The U.S. General Services Administration (GSA) has cut over 100,000 unused software licenses to save $9.6 million annually after the Department of Government Efficiency (DOGE) discovered that the agency had thousands more licenses than employees.
DOGE, led by tech mogul Elon Musk, revealed Monday that the GSA had 37,000 licenses to use file archiving service WinZip and 19,000 training software subscriptions — despite only having 13,000 employees:
The administration, which provides support to the basic functioning of other federal agencies, also had 7,500 project management software seats for a division with just 5,500 employees and had three different ticketing systems “running in parallel,” DOGE added.
“Fixes are actively in work,” the waste-slashing department stated earlier this week.
By late Thursday night, DOGE said that the GSA “took immediate action to reduce IT spend” by removing a staggering 114,163 unused software licenses and 15 “underutilized/redundant” software products:
The annual savings from that cut amount to $9.6 million, according to DOGE.

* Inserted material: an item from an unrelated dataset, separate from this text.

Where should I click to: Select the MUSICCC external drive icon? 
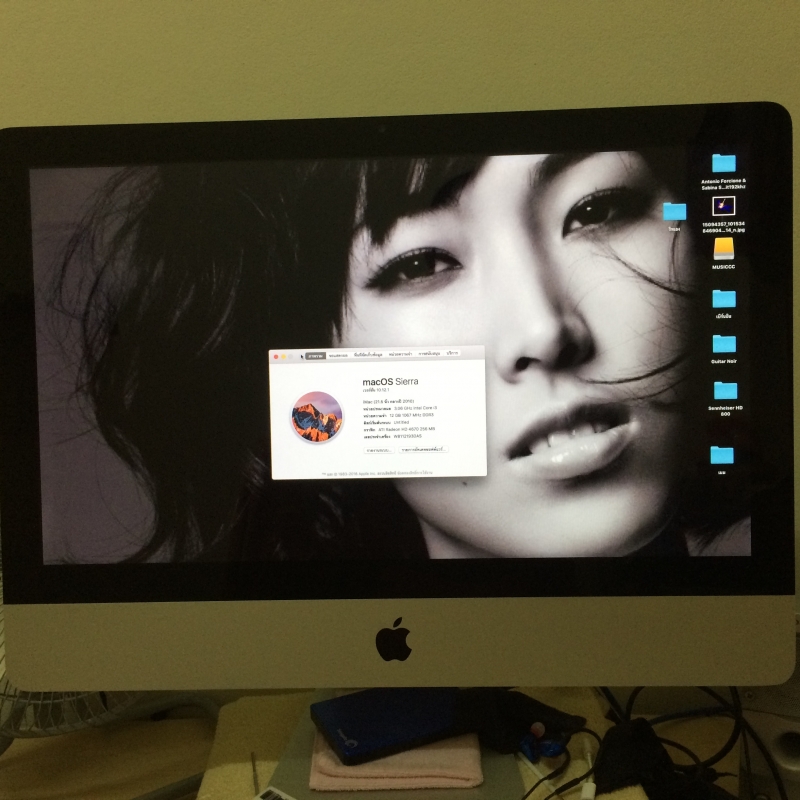click(722, 247)
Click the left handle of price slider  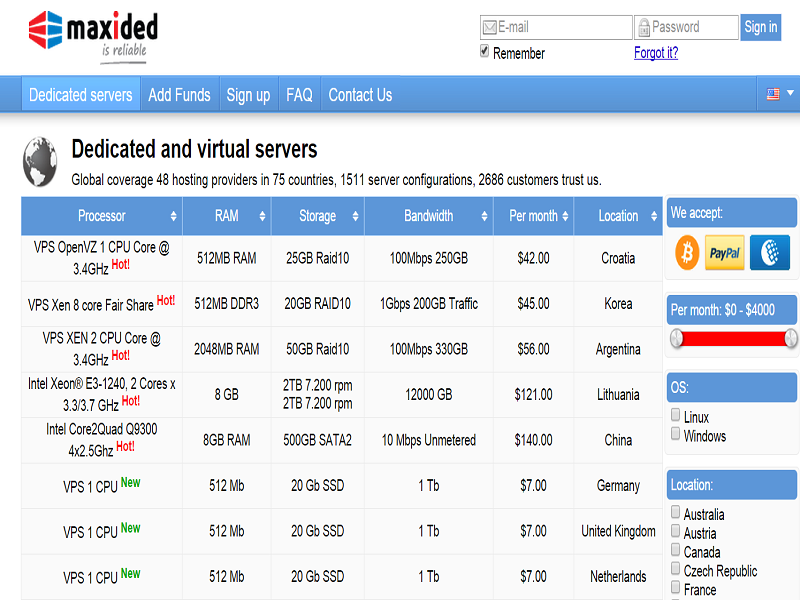pyautogui.click(x=677, y=339)
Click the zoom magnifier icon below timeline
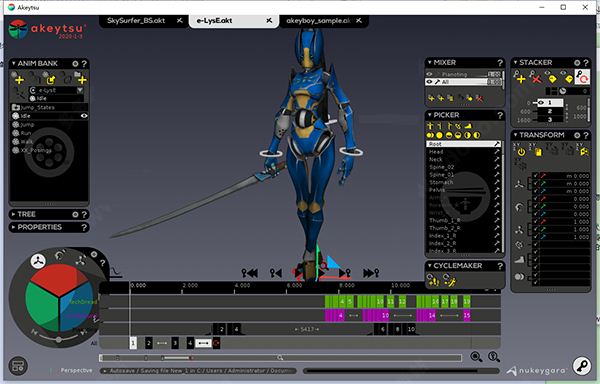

The news of the most recent cut came just hours before Rep. Claudia Tenney (R-NY) introduced legislation that would establish state-level DOGE commissions and withhold federal funding from states that refuse.
“DOGE is working diligently at the federal level to eliminate waste, fraud, and abuse. It’s time for state governments to follow suit. States like New York receive billions in federal aid annually, yet waste it on DEI initiatives and woke programs that are out of touch with the vast majority of Americans,” Tenney said in a statement to Breitbart News.